Menurut Kementerian Kesehatan Palestina, sektor kesehatan di Gaza kehilangan lebih dari 70% kapasitasnya, dengan layanan medis yang minim. Sebanyak 25.000 pasien dan korban luka memerlukan perawatan di luar negeri, namun hanya sekitar 4.895 orang yang berhasil keluar untuk pengobatan.
Di dalam tenda tanpa fasilitas dasar yang diperlukan untuk pasien kanker, Anshirah merawat kucing-kucing yang ditemuinya selama perang.
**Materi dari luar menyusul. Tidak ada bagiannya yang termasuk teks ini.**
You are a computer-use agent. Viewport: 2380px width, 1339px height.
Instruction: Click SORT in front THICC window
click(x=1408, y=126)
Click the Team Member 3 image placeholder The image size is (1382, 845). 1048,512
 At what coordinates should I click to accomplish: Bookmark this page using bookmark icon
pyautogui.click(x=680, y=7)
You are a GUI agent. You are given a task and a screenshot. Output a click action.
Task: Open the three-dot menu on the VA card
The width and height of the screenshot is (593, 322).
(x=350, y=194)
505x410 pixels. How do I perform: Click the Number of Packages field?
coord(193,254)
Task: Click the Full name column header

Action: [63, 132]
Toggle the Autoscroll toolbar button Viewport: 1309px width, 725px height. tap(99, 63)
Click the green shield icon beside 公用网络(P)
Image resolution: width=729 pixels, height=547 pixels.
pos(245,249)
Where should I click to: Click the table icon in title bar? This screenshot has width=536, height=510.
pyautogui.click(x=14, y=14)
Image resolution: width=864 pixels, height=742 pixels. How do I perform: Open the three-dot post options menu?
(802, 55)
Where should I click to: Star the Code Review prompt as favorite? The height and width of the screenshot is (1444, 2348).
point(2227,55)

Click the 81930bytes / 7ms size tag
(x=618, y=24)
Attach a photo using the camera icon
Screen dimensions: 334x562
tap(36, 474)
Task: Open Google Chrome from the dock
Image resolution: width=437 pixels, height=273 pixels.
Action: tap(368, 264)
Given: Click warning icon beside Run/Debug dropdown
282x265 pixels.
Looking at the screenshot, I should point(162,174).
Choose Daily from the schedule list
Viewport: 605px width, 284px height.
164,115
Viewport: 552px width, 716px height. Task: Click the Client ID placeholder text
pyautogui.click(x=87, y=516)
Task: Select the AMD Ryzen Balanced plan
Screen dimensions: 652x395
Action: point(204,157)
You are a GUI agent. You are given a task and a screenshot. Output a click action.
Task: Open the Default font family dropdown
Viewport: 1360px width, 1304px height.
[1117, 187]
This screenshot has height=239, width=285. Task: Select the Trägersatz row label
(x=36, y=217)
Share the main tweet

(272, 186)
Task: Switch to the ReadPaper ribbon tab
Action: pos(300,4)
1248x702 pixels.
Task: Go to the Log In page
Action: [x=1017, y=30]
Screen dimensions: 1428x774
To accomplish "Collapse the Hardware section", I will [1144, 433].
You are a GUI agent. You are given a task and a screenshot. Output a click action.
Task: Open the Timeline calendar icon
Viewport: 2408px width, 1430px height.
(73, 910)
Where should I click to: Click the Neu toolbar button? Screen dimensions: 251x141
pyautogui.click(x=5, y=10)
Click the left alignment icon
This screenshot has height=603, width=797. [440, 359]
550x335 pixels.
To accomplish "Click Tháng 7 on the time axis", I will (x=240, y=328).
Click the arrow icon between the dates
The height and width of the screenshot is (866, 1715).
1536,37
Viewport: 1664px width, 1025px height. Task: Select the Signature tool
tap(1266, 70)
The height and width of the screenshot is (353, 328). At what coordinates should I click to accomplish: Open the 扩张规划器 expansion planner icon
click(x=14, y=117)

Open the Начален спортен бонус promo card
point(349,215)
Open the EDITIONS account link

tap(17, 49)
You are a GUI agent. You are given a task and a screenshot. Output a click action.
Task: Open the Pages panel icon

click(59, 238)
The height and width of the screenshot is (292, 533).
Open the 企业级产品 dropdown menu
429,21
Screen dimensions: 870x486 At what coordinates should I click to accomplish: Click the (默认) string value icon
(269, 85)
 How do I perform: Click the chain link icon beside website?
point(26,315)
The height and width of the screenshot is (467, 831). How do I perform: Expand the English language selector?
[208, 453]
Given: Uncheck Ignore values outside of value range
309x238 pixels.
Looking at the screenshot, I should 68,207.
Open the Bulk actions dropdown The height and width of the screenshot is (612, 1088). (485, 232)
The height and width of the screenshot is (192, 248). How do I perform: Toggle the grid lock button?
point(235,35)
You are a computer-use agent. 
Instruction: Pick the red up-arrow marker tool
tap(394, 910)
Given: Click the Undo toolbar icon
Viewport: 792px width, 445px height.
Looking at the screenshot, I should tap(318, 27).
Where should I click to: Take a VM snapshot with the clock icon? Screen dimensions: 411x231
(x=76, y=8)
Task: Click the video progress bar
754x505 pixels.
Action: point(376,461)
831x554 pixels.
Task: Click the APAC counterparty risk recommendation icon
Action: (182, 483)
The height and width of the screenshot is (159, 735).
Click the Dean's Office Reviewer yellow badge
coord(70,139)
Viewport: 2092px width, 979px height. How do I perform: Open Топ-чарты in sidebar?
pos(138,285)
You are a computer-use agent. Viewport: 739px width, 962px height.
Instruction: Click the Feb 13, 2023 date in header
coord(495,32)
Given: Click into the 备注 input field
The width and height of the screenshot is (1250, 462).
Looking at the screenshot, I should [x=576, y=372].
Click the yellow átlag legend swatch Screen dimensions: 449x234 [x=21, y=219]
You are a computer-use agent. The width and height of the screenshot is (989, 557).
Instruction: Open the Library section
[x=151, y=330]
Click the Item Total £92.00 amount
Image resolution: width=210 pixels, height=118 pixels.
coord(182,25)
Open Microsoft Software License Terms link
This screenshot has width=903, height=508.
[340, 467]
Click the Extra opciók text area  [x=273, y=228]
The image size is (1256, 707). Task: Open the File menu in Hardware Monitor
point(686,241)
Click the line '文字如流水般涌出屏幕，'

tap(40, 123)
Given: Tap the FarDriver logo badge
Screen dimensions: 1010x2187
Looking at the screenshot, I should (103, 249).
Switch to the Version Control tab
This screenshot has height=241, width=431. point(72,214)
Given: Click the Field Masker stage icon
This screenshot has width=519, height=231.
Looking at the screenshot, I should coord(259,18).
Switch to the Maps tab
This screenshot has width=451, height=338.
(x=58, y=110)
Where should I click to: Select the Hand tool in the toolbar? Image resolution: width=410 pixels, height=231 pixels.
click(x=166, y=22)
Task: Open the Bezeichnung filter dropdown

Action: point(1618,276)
Dia menggambarkan kondisi hidupnya yang keras karena sistem kekebalan tubuhnya yang lemah.
“Di rumah kami di Beit Hanoun, saya punya kamar khusus dengan kipas angin dan AC, tapi sekarang kami tinggal di tenda tanpa fasilitas apapun,” katanya. Dia menambahkan bahwa kondisi tenda yang tidak sehat dan panas semakin memperburuk kesehatannya.
Anshirah berharap bisa segera keluar dari Gaza untuk mendapatkan pengobatan bersama keluarganya. Ibunya, Samah, mengatakan bahwa ayah Anshirah meninggal karena kanker, dan dia serta anaknya yang lain juga menderita penyakit ini.
Samah mengumpulkan uang untuk mengirim Anshirah ke luar negeri untuk melanjutkan pengobatan yang sudah dijalani di rumah sakit, termasuk 17 operasi. Namun, semua tabungan mereka hilang bersama rumah yang hancur akibat perang.
Keluarga Abu Amsha hidup dari bantuan yang minim, berjuang melawan penyakit dan kekurangan gizi yang memperparah kondisi kesehatan Anshirah. “Kami pernah makan kardus karena tidak ada roti,” ungkap Samah.
Keluarga ini telah mengalami 12 kali pengungsian sejak perang dimulai, berpindah-pindah dari rumah mereka di Beit Hanoun. Kondisi ini memisahkan mereka dari kerabat yang bisa memberikan dukungan. Samah bahkan terluka oleh pecahan peluru saat serangan Israel di Rumah Sakit Indonesia, tempat Anshirah dirawat.
Dalam serangan di Rumah Sakit Indonesia pada November, tentara Israel menyerang selama empat hari, meninggalkan korban tewas dan kerusakan besar.